The developed corpus should enlarge with more data to apply in sophisticated classification technique such as deep learning. Data which are more prone to confusion among team members should be removed for suppressing the error rate. Classification of implicit emotion is the most critical problem due to this emotion is typically unapparent within the expression, and thus, its solution demands to interpret the context. Even when a sentence includes an emotion keyword, it is not assured to express the same emotion because the word semantic can alter according to the context. Emotions are complicated; humans often suffered problems to express and understand emotions. Classifying or detecting emotions in the text increases the complicity of interpreting emotion because of the lack of visible facial expressions, body gestures, and voice [2]. Automating emotion recognition is a difficult task. A machine needs to deal with the complexity of linguistics and the context of the written text.

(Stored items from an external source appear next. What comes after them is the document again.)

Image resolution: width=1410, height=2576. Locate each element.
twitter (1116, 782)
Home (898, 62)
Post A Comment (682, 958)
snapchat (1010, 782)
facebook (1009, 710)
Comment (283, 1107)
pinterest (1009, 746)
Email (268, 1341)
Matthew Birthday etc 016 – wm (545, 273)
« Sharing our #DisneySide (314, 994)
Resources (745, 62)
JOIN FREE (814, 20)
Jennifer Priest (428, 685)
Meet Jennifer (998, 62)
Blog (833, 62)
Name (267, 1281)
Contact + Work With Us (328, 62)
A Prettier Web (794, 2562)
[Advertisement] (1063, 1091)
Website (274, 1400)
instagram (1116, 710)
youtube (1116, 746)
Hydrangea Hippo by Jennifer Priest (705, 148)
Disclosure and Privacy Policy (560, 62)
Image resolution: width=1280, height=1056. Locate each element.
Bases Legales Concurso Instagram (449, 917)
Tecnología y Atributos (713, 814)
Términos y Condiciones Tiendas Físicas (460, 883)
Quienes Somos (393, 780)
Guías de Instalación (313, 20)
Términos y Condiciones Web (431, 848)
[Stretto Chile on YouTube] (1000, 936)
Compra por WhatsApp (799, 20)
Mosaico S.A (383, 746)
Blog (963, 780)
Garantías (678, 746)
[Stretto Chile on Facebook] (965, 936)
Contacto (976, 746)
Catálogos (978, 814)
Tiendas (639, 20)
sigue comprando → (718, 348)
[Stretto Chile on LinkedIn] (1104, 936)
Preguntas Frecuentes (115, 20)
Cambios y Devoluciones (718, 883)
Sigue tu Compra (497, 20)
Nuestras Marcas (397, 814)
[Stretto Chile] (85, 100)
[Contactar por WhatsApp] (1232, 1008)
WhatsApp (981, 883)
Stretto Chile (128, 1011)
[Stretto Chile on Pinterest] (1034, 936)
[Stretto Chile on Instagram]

Other Factors in Developing Emotion Corpus

Several other factors should consider to assign a label of data and include it into an appropriate category of emotion/sentiment corpus. The exposure of subjective and objective texts with their appropriate tone is significant to interpret emotion. All objective texts do not include explicit emotions. Some predicates (i.e., verbs, adjectives, and few nouns) cannot be prescribed the same concerning how they generate emotion. Context of an utterance is a very vital factor in determining its emotion class. Expressions related to irony and sarcasm (where human express their negative emotions using positive words), can be complicated to determine emotion class without having an absolute perception of the context of the circumstances in which a feeling represented. Text express comparisons in emotion analysis is another complicated difficulty that needs to handle attentively before settling the emotion class. Emojis also play a vital role in the emotion of texts that require to convert into tokens (of appropriate category) in order to enhance the performance of emotion analysis.

Conclusion

Emotion classification is still developing areas of research, and challenges for low-resource languages are daunting. Scarcity of benchmark dataset is one of the vital challenges to perform the emotion classification task in the Bengali language. Thus, in this work, we presented a new corpus (called BEmoC) for classifying the expression of emotion in Bengali texts and explained its development processes in details. We have crawled texts from online and offline sources, applied several prepossessing techniques to clean the data, and annotated the corpus with basic six emotions including joy, fear, anger, sadness, surprise and disgust. To best of our knowledge, this is the first Bengali corpus annotated with six basic emotion classes. The paper revealed several features of emotion texts, especially concerning each different class, exploring what kinds of emotion words human use and why they choose those words to express their particular emotions. The evaluation of BEmoC shows that the developed dataset followed the distribution of Zipf’s law and maintained an agreement among annotators with perfect κ score. More data sample can be included in the current BEmoC for its effective use in sophisticated classification techniques. In further research, BEmoC can be considered to annotate emotion expressions in terms of various domains including emotions in emojis, text containing sarcasm/irony or comparative expressions.